What you give back should be exactly the lines from the one with "bed lamp table (102, 444)" through the end of the data, without the pictures.

========

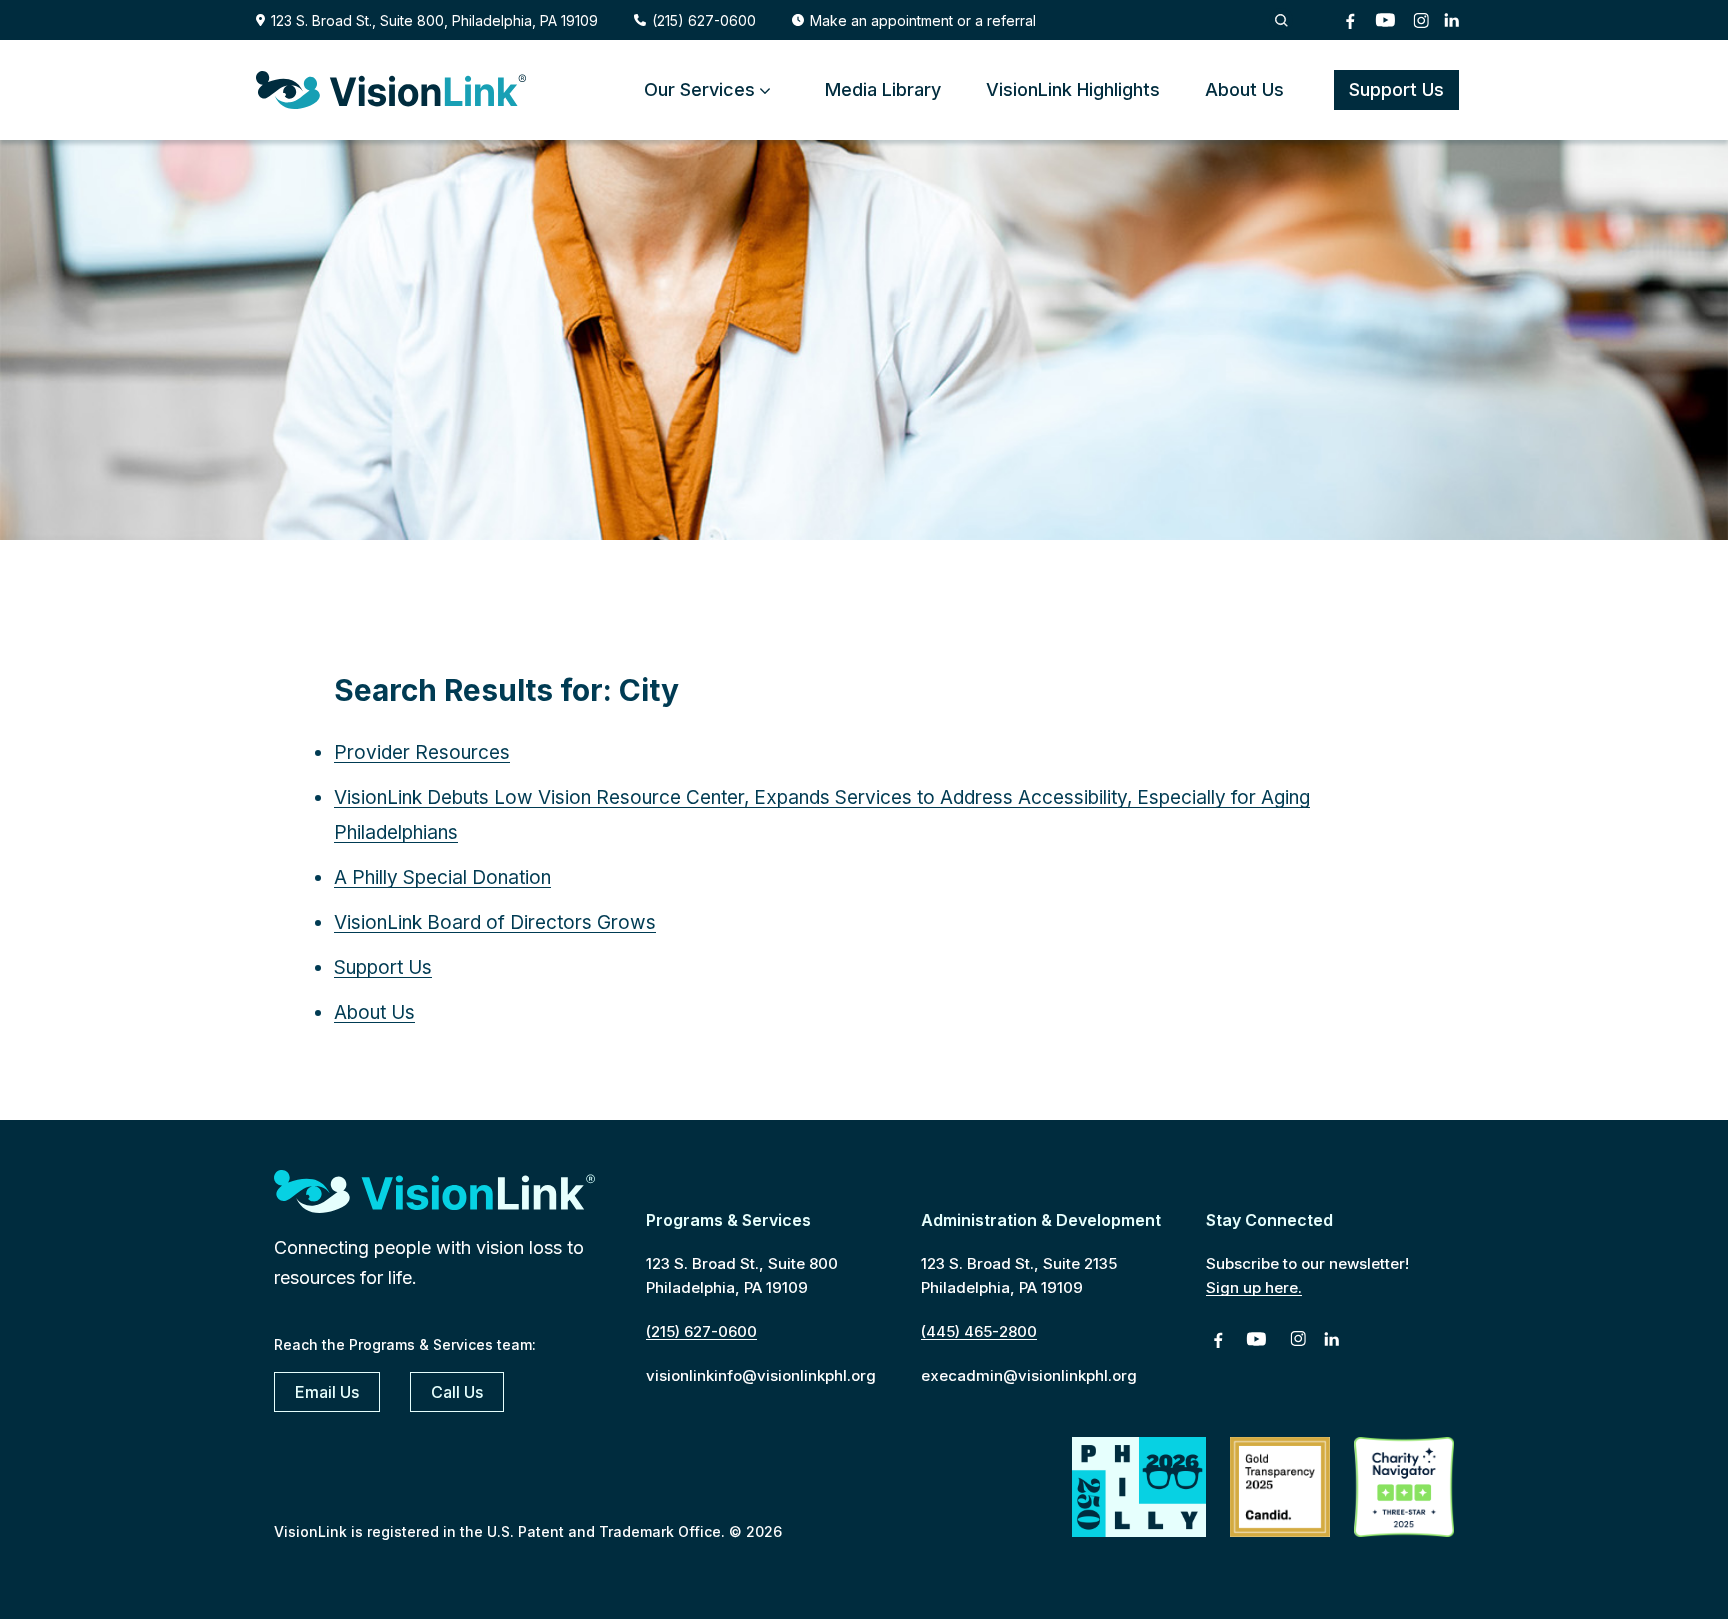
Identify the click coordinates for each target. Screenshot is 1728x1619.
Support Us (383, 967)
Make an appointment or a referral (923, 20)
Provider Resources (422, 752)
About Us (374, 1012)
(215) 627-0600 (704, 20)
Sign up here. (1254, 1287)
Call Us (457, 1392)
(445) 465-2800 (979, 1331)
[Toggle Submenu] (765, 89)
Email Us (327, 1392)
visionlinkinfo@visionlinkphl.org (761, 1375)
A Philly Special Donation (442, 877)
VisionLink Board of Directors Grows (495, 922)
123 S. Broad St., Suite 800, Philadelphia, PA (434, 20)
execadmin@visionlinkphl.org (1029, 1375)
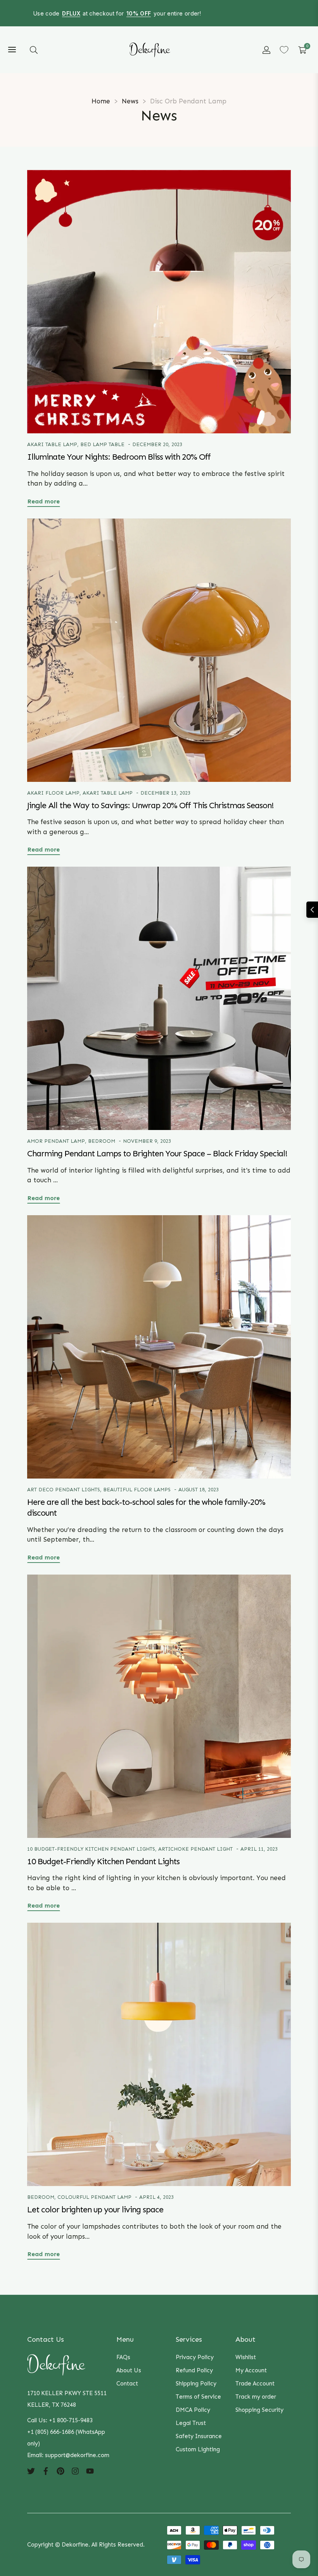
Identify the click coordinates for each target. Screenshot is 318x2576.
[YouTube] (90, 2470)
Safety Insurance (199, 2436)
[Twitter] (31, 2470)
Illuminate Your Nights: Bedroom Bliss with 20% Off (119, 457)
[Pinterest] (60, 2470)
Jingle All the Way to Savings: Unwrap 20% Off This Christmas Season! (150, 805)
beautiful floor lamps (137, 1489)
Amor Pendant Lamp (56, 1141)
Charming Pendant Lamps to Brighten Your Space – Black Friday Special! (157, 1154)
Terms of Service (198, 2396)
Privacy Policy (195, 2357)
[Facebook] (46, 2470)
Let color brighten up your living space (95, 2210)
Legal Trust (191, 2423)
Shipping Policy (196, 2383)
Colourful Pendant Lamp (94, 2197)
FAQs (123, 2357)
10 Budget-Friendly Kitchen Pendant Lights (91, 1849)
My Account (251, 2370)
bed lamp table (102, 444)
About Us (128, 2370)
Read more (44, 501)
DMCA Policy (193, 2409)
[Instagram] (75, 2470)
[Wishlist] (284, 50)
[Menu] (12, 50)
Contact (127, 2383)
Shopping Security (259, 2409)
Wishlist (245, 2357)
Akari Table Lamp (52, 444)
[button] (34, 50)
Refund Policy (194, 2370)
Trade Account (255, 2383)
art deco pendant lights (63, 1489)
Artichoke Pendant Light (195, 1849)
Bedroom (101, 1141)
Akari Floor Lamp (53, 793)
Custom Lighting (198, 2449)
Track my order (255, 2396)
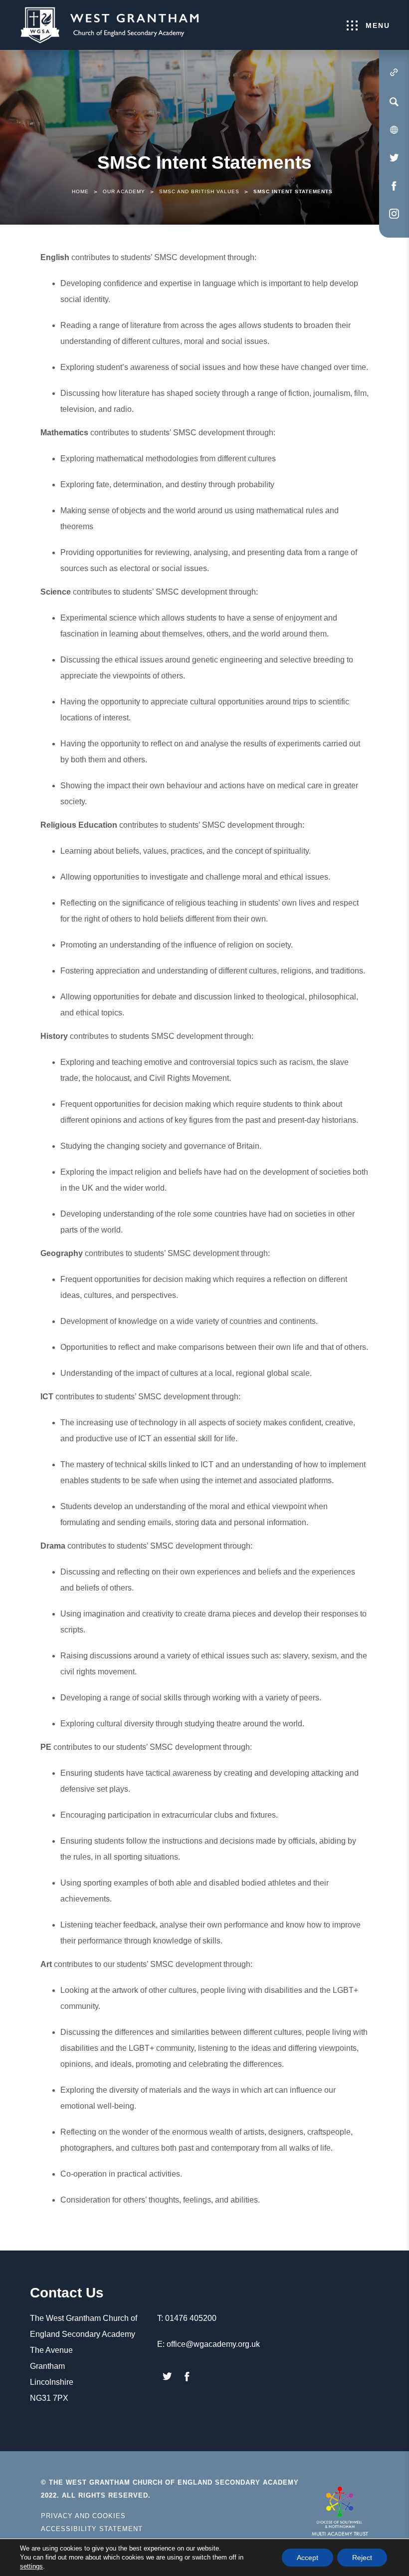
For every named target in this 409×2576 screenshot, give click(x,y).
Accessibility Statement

========

> Response:
bed lamp table (102, 444)
About Us (128, 2370)
Read more (44, 501)
DMCA Policy (193, 2409)
[Instagram] (75, 2470)
[Wishlist] (284, 50)
[Menu] (12, 50)
Contact (127, 2383)
Shopping Security (259, 2409)
Wishlist (245, 2357)
Akari Table Lamp (52, 444)
[button] (34, 50)
Refund Policy (194, 2370)
Trade Account (255, 2383)
art deco pendant lights (63, 1489)
Artichoke Pendant Light (195, 1849)
Bedroom (101, 1141)
Akari Floor Lamp (53, 793)
Custom Lighting (198, 2449)
Track my order (255, 2396)
For every named target in this 409×2576 screenshot, give click(x,y).
Accessibility Statement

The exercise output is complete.